Stepney is accused of leaking Ferrari secrets
Former Ferrari performance director Nigel Stepney, who is the subject of a criminal investigation in Italy, has asked for a meeting with the team.
His lawyer Sonia Bartolini said: "Stepney has stressed he is innocent and is ready to give the names of the people he suspects."
She said Ferrari had "signalled its readiness" to meet her client.
Stepney is accused of leaking secrets to McLaren chief designer Mike Coughlan, who was found to have 780 pages of Ferrari documents in his house.
Bartolini added that Stepney "wants those who are guilty identified".
McLaren contend that no-one else in the company was involved and have suspended Coughlan.
But they face a hearing before motorsport's governing body the FIA on 26 July to answer charges relating to article 151c of F1's International Sporting Code.

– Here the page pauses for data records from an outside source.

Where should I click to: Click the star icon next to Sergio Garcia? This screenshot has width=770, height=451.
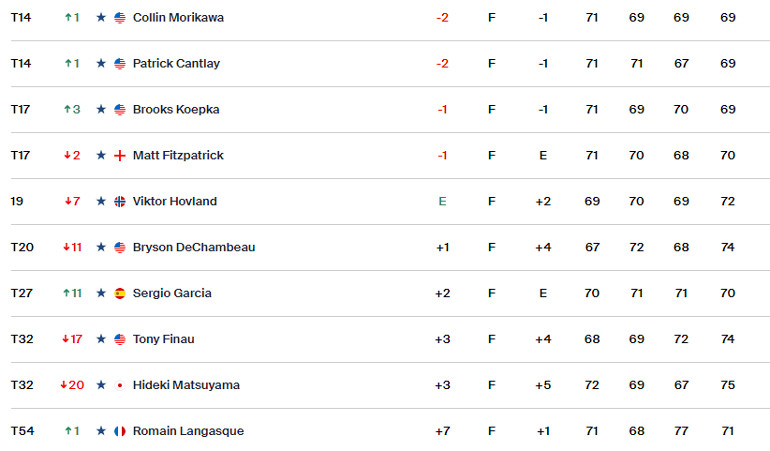pyautogui.click(x=101, y=293)
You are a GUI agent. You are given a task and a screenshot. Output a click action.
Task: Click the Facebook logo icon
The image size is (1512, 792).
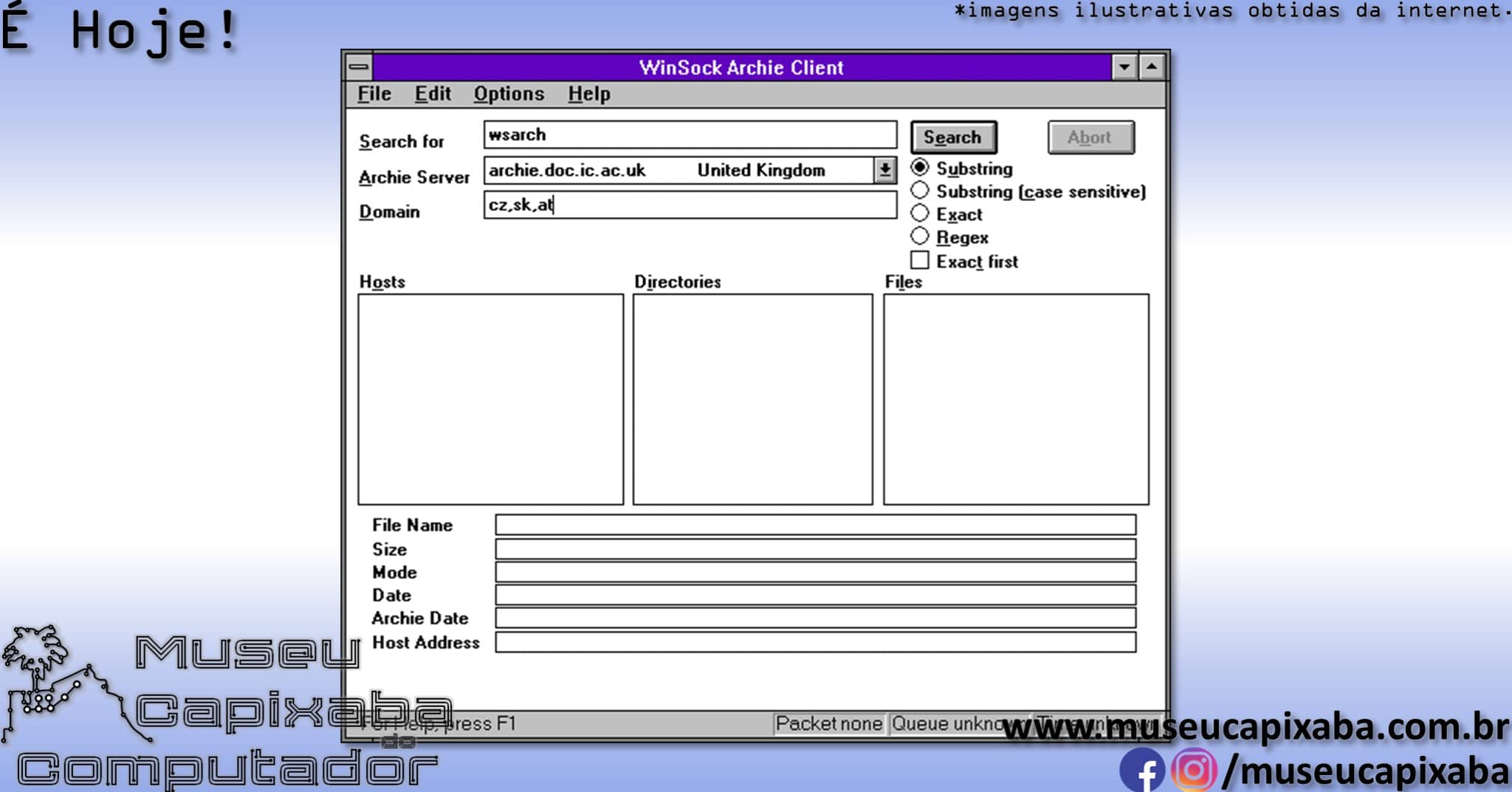(x=1141, y=771)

McLaren and Ferrari are locked in battles on and off the track
This deals with "any fraudulent conduct, or any act prejudicial to the interests of any competition, or to the interests of motorsport generally".

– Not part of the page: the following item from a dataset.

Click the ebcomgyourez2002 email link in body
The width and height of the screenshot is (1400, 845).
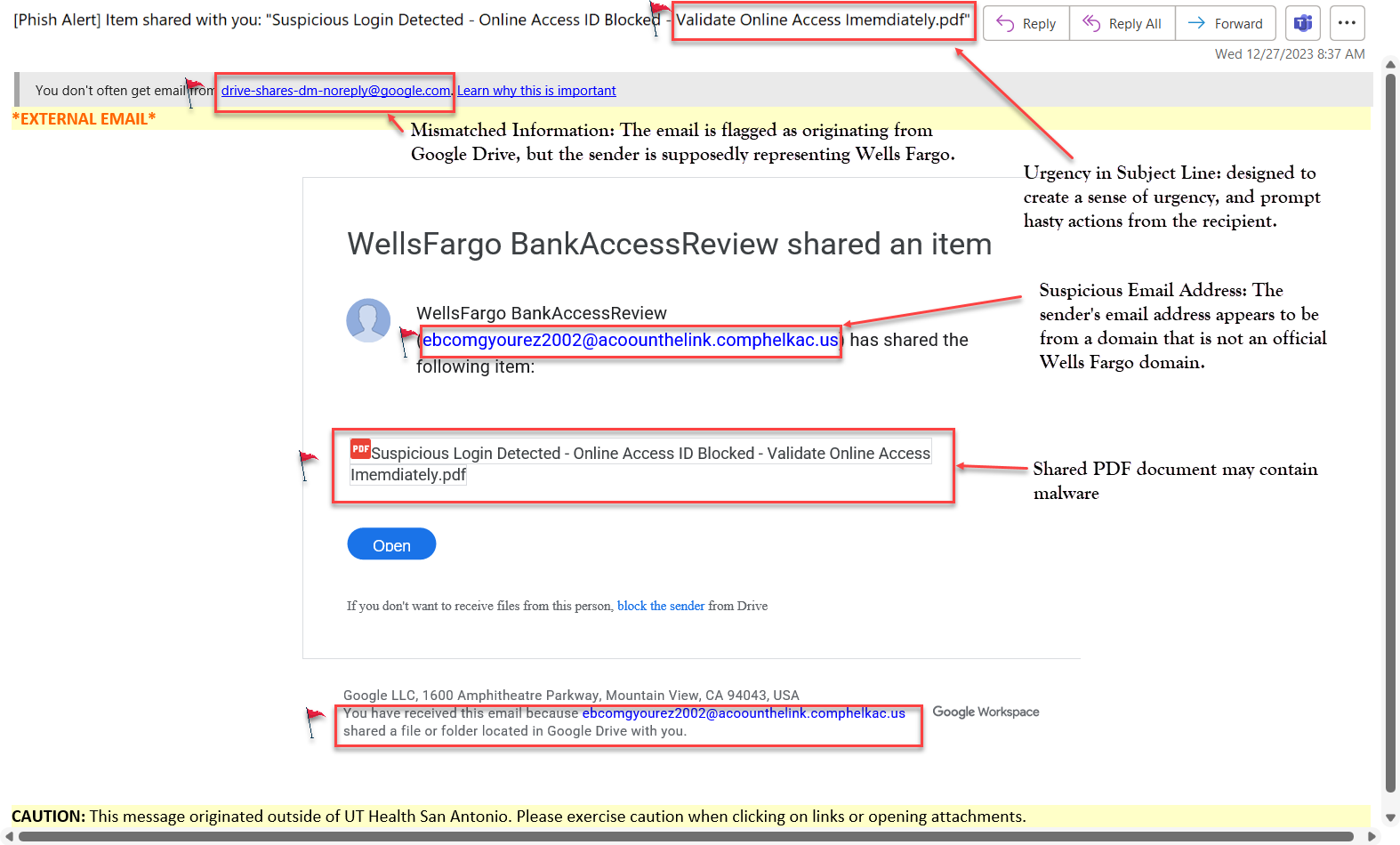(630, 340)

McLaren could be docked points or even disqualified from the world championship this year if they are found guilty.
Coughlan is facing legal action by Ferrari at the High Court in London.
Reports in Italy say that in an affidavit given to Ferrari and the FIA he claims that he showed the documents to other McLaren senior staff, who he says all distanced themselves from the documents and urged him to destroy them.
McLaren denied this in a statement on Monday, saying that no other team member knew about the documents until 3 July.
Coughlan has reportedly yet to reveal who sent him the documents, saying only that he received them in the post.
The saga has also dragged in the Honda team, whose team boss Nick Fry has admitted meeting Coughlan and Stepney in June.
Fry insists that the meeting was to discuss to discuss employment possibilities, and a Honda statement added that at "no point was any confidential information offered or received".
FIA president Max Mosley has said there was "no suggestion Honda are in any way involved" in the spying scandal.
The FIA refused to comment when asked by the BBC why Honda were also not the subject of a hearing at the World Motor Sport Council.
Stepney and Coughlan worked together at Ferrari in the 1990s and also at Benetton.